→ Records for this exercise
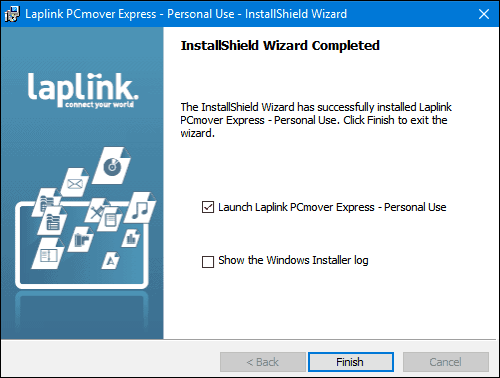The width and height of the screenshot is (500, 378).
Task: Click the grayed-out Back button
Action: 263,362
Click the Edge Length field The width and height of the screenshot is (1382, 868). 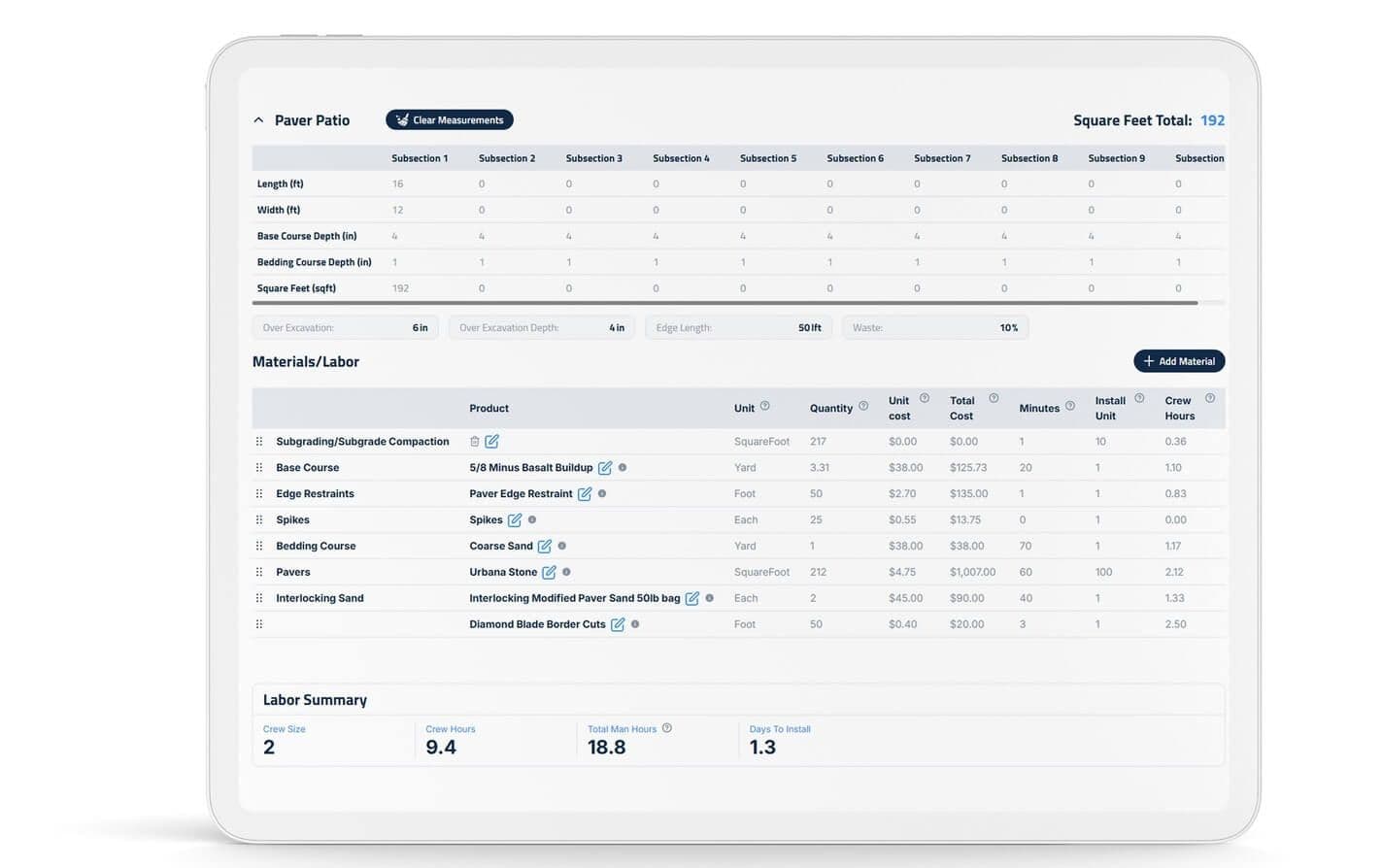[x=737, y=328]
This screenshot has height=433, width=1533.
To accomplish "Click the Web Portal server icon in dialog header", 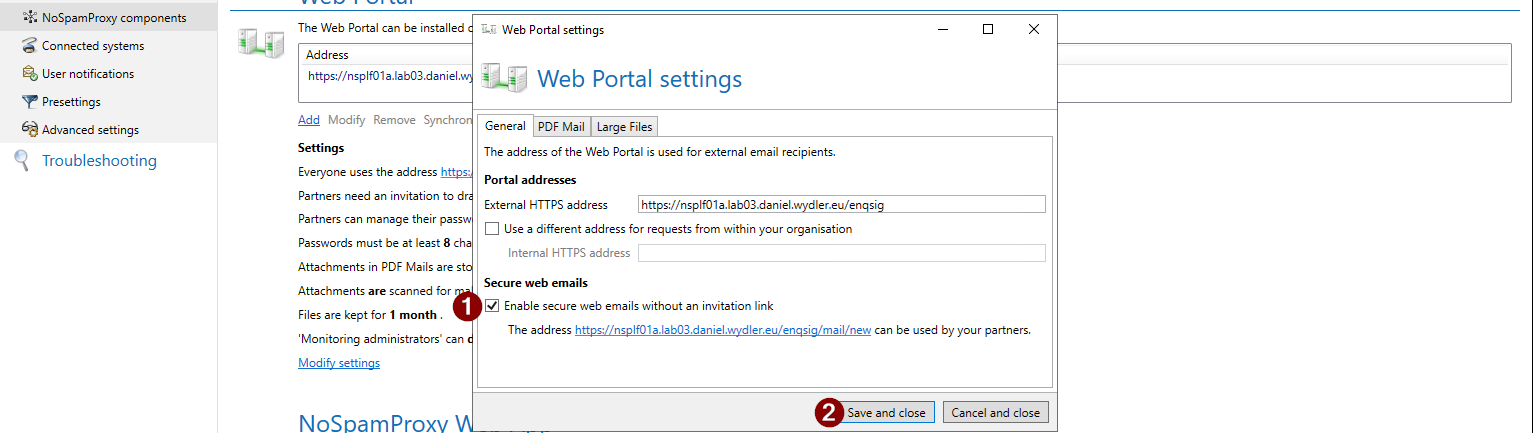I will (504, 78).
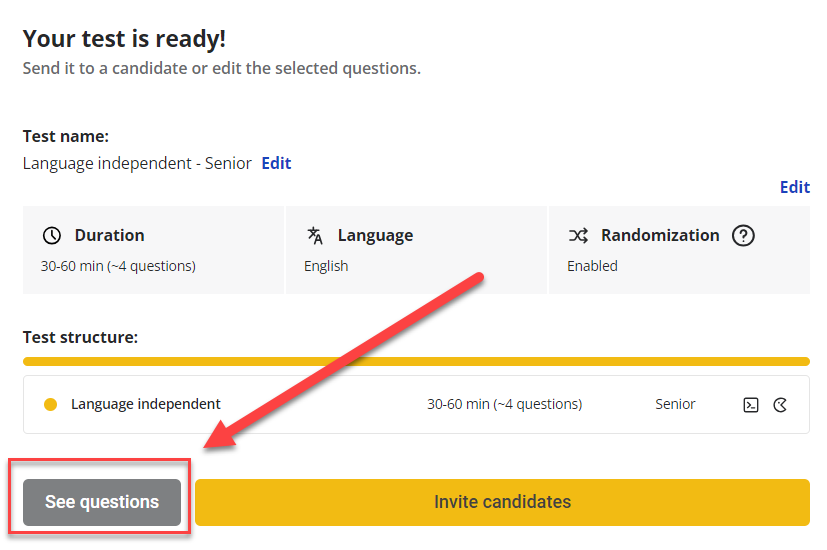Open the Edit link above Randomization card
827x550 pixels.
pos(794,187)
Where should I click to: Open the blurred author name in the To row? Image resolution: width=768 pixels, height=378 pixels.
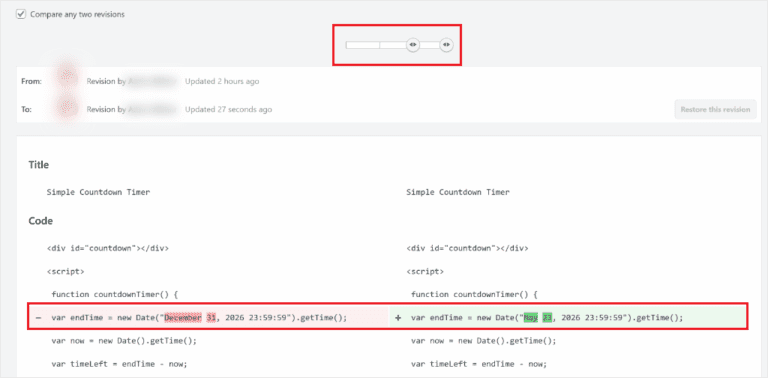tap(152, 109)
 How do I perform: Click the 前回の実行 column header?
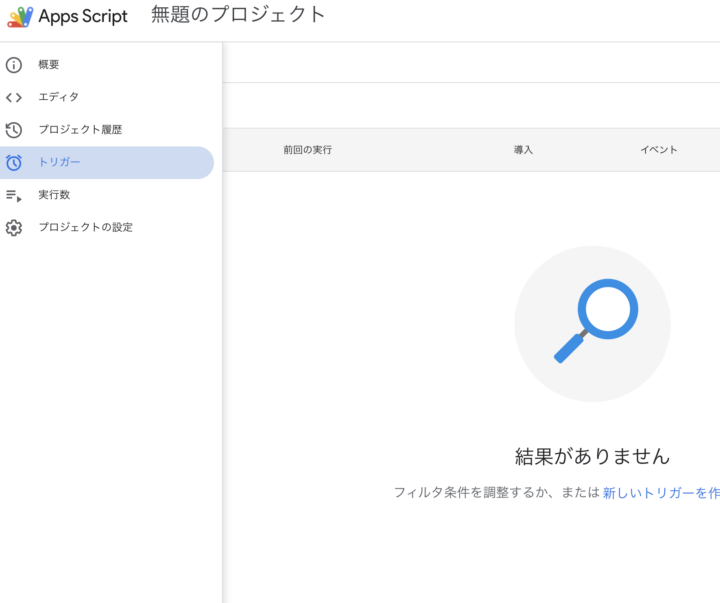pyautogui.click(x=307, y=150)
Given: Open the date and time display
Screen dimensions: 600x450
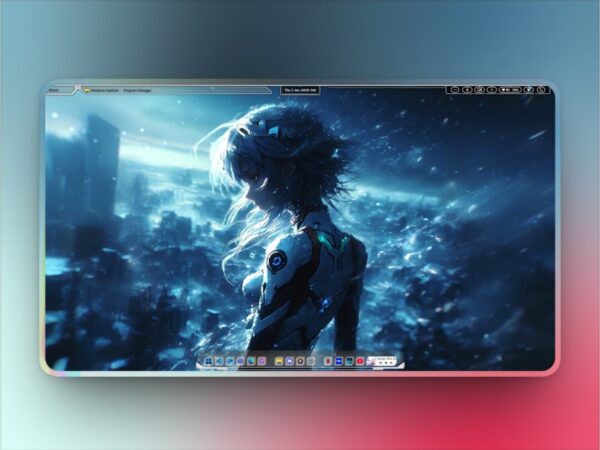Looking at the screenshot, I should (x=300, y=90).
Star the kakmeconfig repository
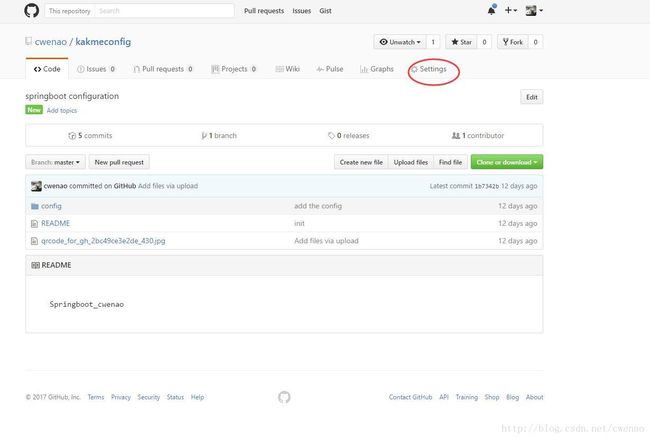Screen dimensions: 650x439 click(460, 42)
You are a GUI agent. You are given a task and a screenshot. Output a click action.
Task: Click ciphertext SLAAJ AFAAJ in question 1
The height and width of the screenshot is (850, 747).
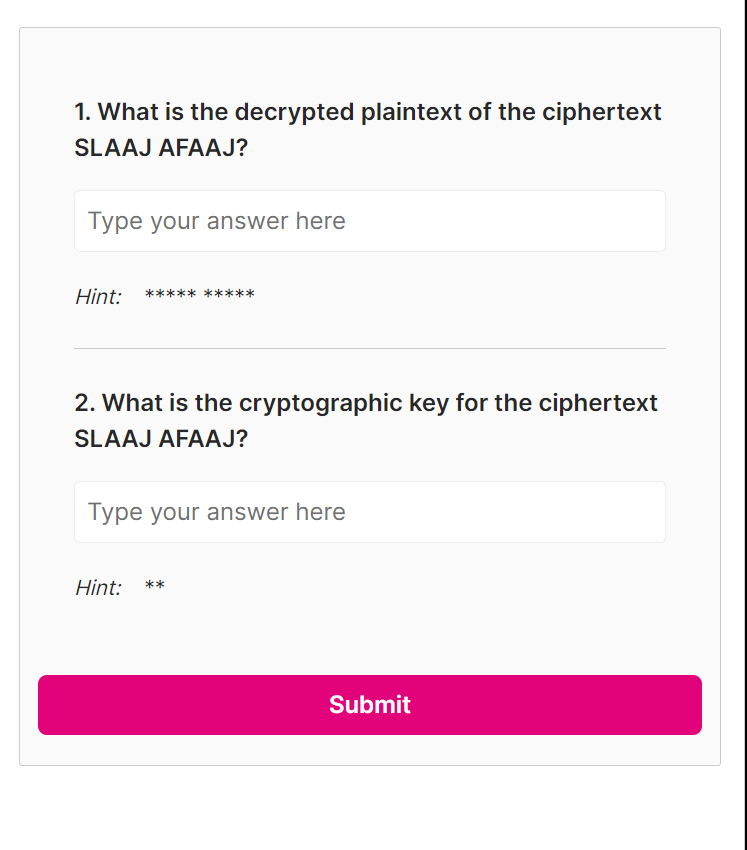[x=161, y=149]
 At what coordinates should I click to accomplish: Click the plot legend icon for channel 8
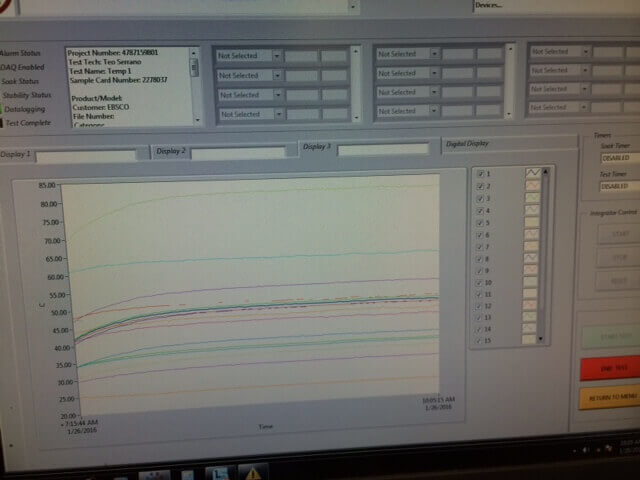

→ Work order
With pictures excluded, restate word for word the lines from the one that contains "You are a GUI" through the end of the material, inclusive, and nothing more.

→ Exercise answer
You are a GUI agent. You are given a task and a screenshot. Output a click action.
Task: Click ciphertext SLAAJ AFAAJ in question 1
The height and width of the screenshot is (850, 747).
[x=161, y=149]
 At what coordinates should I click to accomplish: Click the plot legend icon for channel 8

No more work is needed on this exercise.